Reisen

Als junge Frau erkundete ich mit meiner Enduro, ein geländegängiges Motorrad, Europas Landstriche. Auch auf höchstbefahrbaren Berge bin ich gefahren, auf den kleinstmöglichen Wegen, versteht sich. Heute finde ich das als leidenschaftliche Naturliebhaberin mehr als verwerflich!  Doch vor über 35 Jahren machten sich nur wenige Leute einen Kopf darum, was unserer Mutter Natur wohltut und was nicht. Ich fand das alles ziemlich cool… umso mehr freue ich mich, dass heute so viele junge Menschen ganz anders denken.

Für mich geht es heute möglichst nur noch per Pedes auf Entdeckungsreise. Je leiser, schlichter und natürlicher, desto beschenkter fühle ich mich!

Ob mit Skiern, Sandalen, Schneeschuhen, Fahrrad, Kanu, Dromedar oder Pony,- jedes dieser Hilfsmittel zur Fortbewegung nehme ich gerne zur Hand äh Fuß. Immer geht es mir darum, möglichst gemütlich im Einklang meines Atems zu streunen. Nur wenn der Körper in gesunder Weise mit dem Geist mitkommt und umgekehrt, ist Reisen ein genussvolles Erlebnis. Und nur dann, kann Naturverbindung gelingen, ganz ohne Kampf, aber dennoch mit Schwitz und Schweiß und Fußweh „hi und da“.

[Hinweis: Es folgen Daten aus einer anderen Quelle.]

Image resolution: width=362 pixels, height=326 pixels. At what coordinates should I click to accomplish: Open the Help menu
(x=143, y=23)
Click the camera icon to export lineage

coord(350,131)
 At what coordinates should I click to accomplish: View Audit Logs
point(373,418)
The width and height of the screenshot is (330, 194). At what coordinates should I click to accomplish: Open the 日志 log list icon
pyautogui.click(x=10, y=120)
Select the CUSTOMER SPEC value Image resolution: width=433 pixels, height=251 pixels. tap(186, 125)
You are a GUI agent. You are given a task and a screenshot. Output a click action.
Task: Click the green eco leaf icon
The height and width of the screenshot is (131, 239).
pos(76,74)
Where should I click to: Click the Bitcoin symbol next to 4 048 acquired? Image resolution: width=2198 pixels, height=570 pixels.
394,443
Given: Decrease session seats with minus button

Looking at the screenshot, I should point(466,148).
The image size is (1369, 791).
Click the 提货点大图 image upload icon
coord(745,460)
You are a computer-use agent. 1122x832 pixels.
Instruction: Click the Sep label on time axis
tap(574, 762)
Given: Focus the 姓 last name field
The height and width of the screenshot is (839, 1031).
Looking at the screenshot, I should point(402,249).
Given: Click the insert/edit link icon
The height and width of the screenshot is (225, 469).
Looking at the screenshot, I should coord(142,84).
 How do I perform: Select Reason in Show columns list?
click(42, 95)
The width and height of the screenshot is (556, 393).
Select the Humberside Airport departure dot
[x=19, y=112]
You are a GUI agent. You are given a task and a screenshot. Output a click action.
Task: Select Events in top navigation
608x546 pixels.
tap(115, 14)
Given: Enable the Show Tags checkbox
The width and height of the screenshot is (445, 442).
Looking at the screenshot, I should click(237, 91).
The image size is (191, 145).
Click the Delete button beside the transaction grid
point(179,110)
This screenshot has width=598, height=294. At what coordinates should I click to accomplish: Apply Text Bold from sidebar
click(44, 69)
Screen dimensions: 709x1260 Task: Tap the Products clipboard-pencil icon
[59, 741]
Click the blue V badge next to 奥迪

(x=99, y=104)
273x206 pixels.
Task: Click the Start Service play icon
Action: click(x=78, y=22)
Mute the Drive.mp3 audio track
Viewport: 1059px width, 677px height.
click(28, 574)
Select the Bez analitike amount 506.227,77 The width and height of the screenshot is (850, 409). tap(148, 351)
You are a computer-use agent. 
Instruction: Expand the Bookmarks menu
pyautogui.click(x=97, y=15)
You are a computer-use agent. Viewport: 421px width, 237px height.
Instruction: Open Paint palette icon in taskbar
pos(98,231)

Über die Haustüre hinaus, habe ich Reisen in fernere Länder im Programm, die ich mit dem Flieger anvisiere. Hier habe ich die Priorität gesetzt, dass wir den dort ursprünglich lebenden Menschen, ein Leben in Würde ermöglichen, wenn wir sie besuchen. Mit den Einnahmen können z.B. die Beduinen ihre Dromedare am Leben halten und immer wieder in die Wüste hinausziehen. Ohne uns Touristen müssten sie am Rande der Gesellschaft leben und die Tradition um das uralte Wissen würden bald völlig im Sande versickern.


Wir werden immer wieder landschaftlich, besonders schöne Flecken streifen. Teilweise ist ein Schilderwald entstanden, dort wo vor 10 Jahren noch nichts war und keiner freiwillig Urlaub machte. Es ist dennoch lohnend, auch diese besonderen Punkte einzubeziehen, wenngleich uns manch Tourist mit lautgestelltem Smartphone befremden wird.

Wir selbst werden als Gruppe draußen sein ohne den Wald und seine Bewohner in Angst und Aufruhr zu versetzen. Es gibt einfache Regeln, die alle beachten. Das Ego reiht sich dabei ein in die Bedürftigkeit der Natur - mit ein Grund, die Komfortzone herunterzuschrauben.

Die Anforderungen sind unterschiedlich, je nachdem wo es hingeht und welcher Schwerpunkt eine Reise hat. Bei allen Wanderungen ist grundsätzlich das Mittelmaß an körperlicher Fitness ausreichend. Bist du dir nicht sicher, so können wir das gerne im persönlichen Kontakt klären.

Wetter ist wechselhaft! Im Winter, in der Sommerhitze oder bei Starkregen draußen zu sein, erfordert viel mehr Achtsamkeit, Toleranz und Hilfsbereitschaft sich selbst und den anderen Teilnehmern gegenüber. Manchmal tut eine kräftige Portion Affenliebe für die Natur not, um eine kalte Nacht im Schlafsack zu überstehen um anderntags frohgemut, den neuen Tag mit einem Lächeln begrüßen zu können.

Alle Touren sind auch für geschlossene Gruppen auf Anfrage zu einem anderen Termin buchbar.
Die Reisen haben alle das Ziel von Natur-Zeit zur Grundlage:

Naturerholung und Naturgenuss für Naturverbindung!